— Ни в коей мере! Едва заметив нас, капитан Большого Патруля Горицвет послал гонца-скорохода с известием о том, что они нас обнаружили. Захватив нас, этот Горицвет привел нас к канаве, в которой была развалившаяся кирпичная труба, — это и есть вход в их колонию. Здесь Горицвет передал нас другому офицеру, Кервелю. Нас отвели в большую нору и велели устраиваться. В норе было множество кроликов. Слушая их и задавая им вопросы, я многое разузнал. Мне удалось подружиться с одной крольчихой по имени Хайзентли — Блеск Росы. Она рассказала нам об Эфрафе страшные вещи. Кролики у них иногда доживают до глубокой старости, если их раньше не убьют солдаты Ауслы. В колонии такое множество жителей, что она не в состоянии всех вместить. Тем не менее новые норы рыть запрещено. Большую часть жизни эфрафанцы проводят под землей, а это очень вредно. Почему-то у них много крольчих и мало кроликов. Из-за скученности и скверных условий крольчихи не приносят новых выводков, однако им не разрешают также и уйти! Когда несколько дней тому назад Хайзентли с подругами обратилась к Сенату с просьбой разрешить им основать новую колонию в отдаленном месте, Сенат даже не пожелал их выслушать. Затем Хайзентли испугалась, что наш разговор могут подслушать, и замолчала.
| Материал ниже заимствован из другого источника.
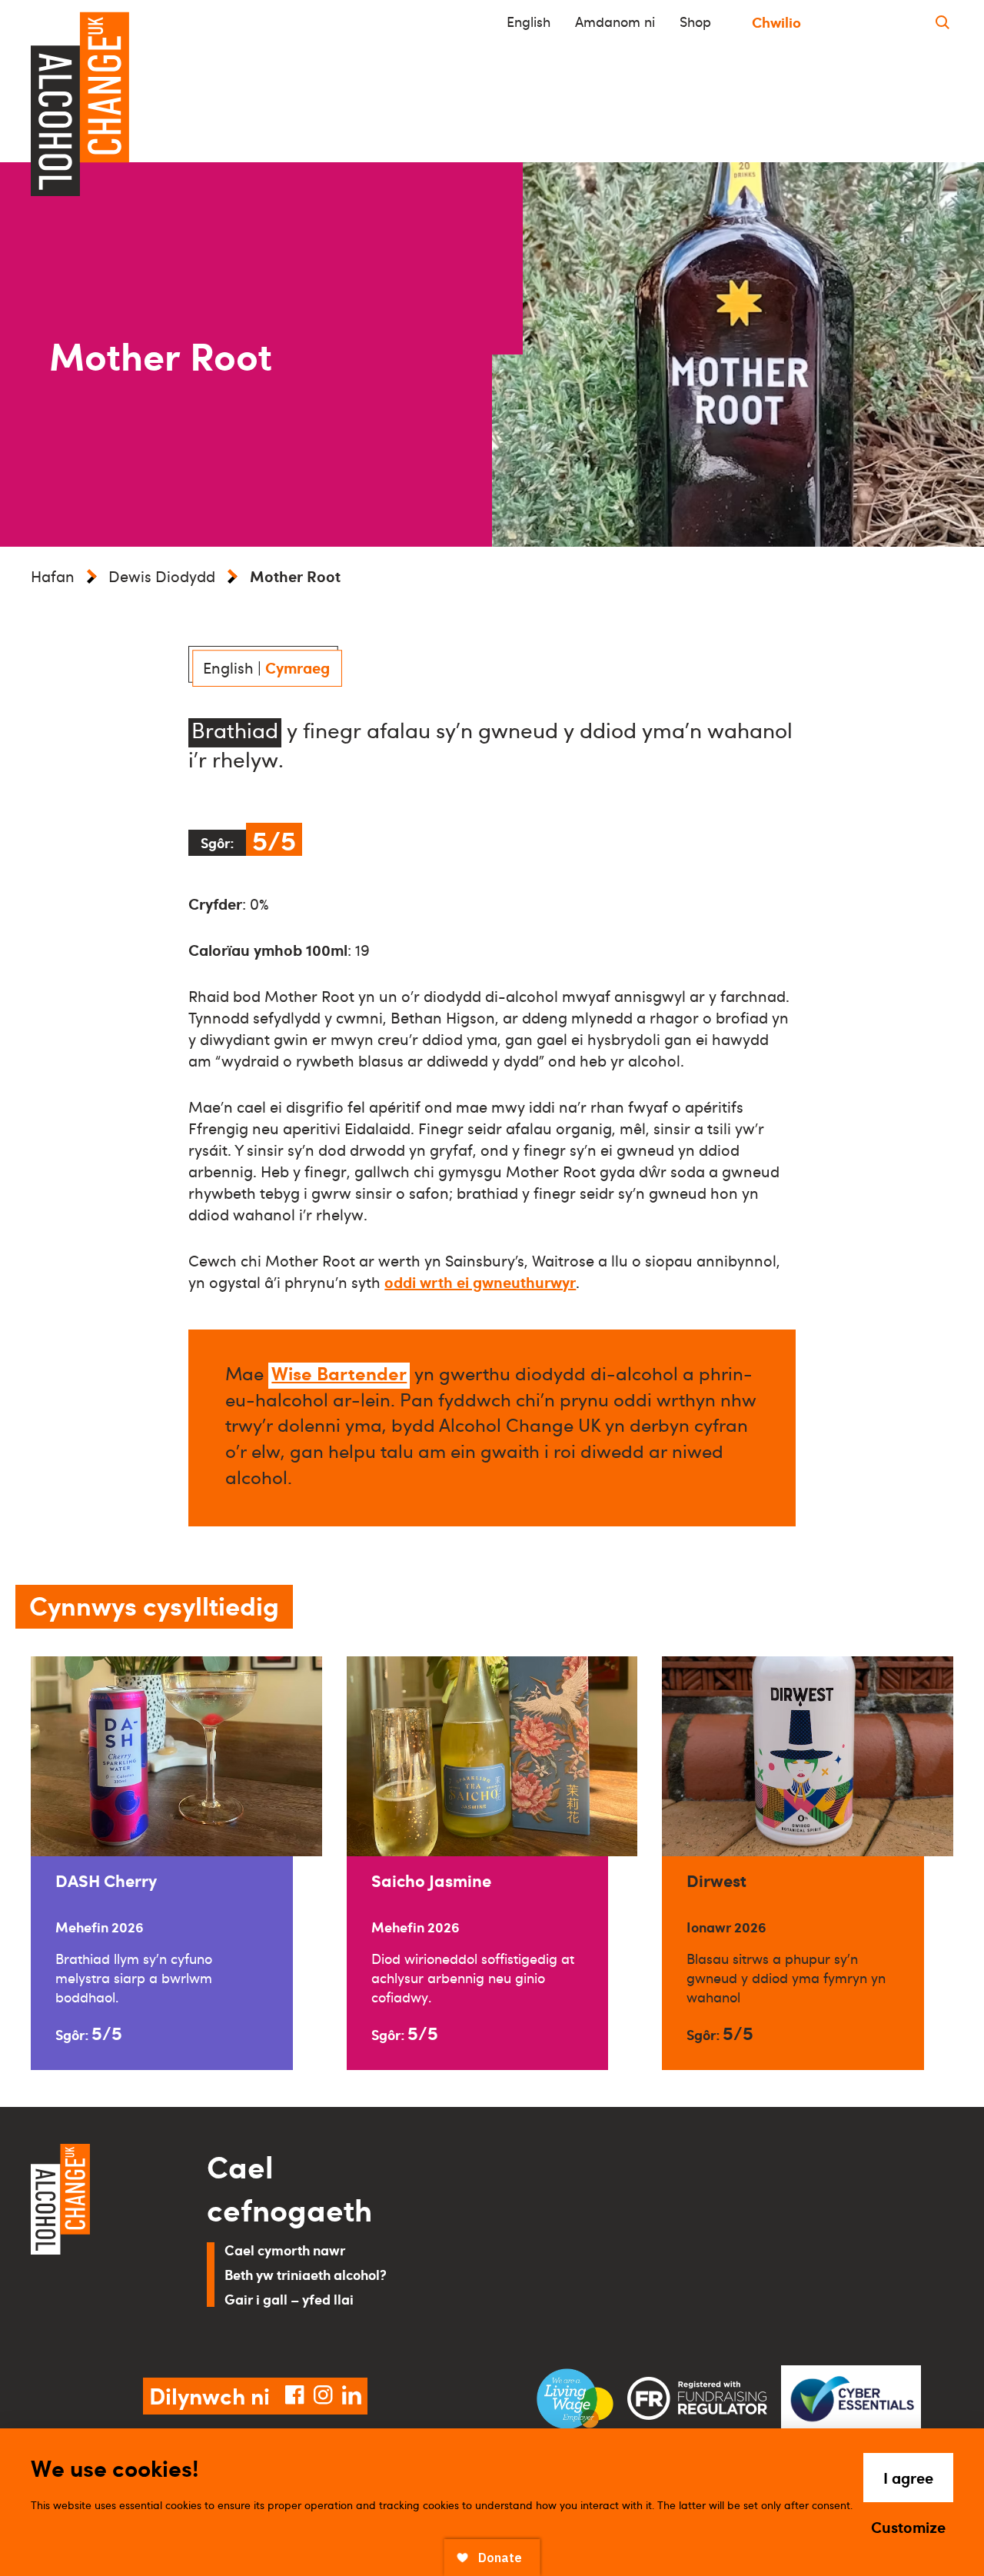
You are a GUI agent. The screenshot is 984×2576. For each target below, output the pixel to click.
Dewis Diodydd (161, 576)
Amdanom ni (615, 21)
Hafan (53, 576)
Вскоре нас привели на заседание Сената. Пока там разбирали какое-то дело, нас оставили дожидаться у входа. Тут я понял, что мы были для них не почетными послами, а просто задержанными неизвестными! С нами вместе ждал своей очереди еще один кролик, которого сторожили полицейские. Полицию они называют Ауслафа. Казалось, несчастный узник с ума сойдет от страха! Я осведомился, в чем его вина, и один из полицейских сказал, что этот Блэкавар пытался бежать из колонии. Вскоре его ввели в нору Сената, и мы слышали, как он пытается объяснить что-то, а потом рыдает и молит о пощаде. Однако, — видимо, его мольбы не помогли ему, потому что, когда его оттуда вывели, оба его уха были разорваны в клочки. Мы были потрясены ужасным наказанием и сочувственно его обнюхали, а полицейский сказал: «Нечего с ним нянчиться! Ему повезло, что его оставили в живых!»
Не успели мы еще всего этого переварить, как нас вызвали в нору Сената и подвели к генералу Зверобою.
Надо вам сказать, что это собеседник, с которым жутко иметь дело! Вряд ли даже ты, Лохмач, сумеешь с ним справиться. Он величиной почти с зайца, и в нем есть что-то дикое, внушающее ужас. Видно, что кровь, сражения и убийства для него будничная работа! Я думал, что он начнет нас расспрашивать, откуда мы и с каким делом пришли в Эфрафу, но он сказал: «Я познакомлю вас с правилами поведения в нашей колонии. Слушать меня внимательно! Нарушивший эти правила будет строго наказан».
Я было возразил, что здесь произошла какая-то ошибка: мы представляем собой посольство дружественной колонии и просим разрешения уговорить часть крольчих отправиться с нами. Генерал заявил, что об этом не может быть и речи. Я сказал, что мы хотели бы остаться у них на пару дней, чтобы подождать, не переменят ли они свое решение. Я прибавил, чтоб они не забывали, что мы их гости и являемся представителями другой, хотя и более маленькой, колонии, но внезапно с ужасом понял, что мы для них только арестанты, пленники или еще что-нибудь в этом роде, как бы они это ни называли.
Генерал Зверобой объявил, что наш капитан — Бурачник и что мы причислены к группе «Метки на правом боку», и стража увела нас. Наверное, в тот день капитан Бурачник был очень занят, да и я старался не попадаться ему на глаза, боясь, что он начнет нас сразу метить. По нашим нормам все их норы переполнены, и у них легко остаться незамеченным, так как их кролики очень мало знают друг друга. Мы нашли себе место в одной из нор и попытались уснуть, но ночью нас разбудили и выгнали на сильфлей. Я надеялся, что нам представится возможность убежать, но куда бы я ни пошел, повсюду встречал часовых.
Мы держались в стороне, и нас никто не знал в лицо. У меня вдруг зародился план спасения. Он был довольно рискованным, но мог легко удасться по той простой причине, что в Эфрафе любой кролик привык повиноваться и не смеет задавать вопросов.
Я понаблюдал за капитаном Бурачником. Он показался мне славным парнем, добросовестным, но слабохарактерным и страшно замученным бременем непосильных дел.
Следующей ночью, когда нас снова выгнали на сильфлей, было так темно, что хоть глаза выколи, и шел дождь, но такие мелочи в Эфрафе мало кого волнуют.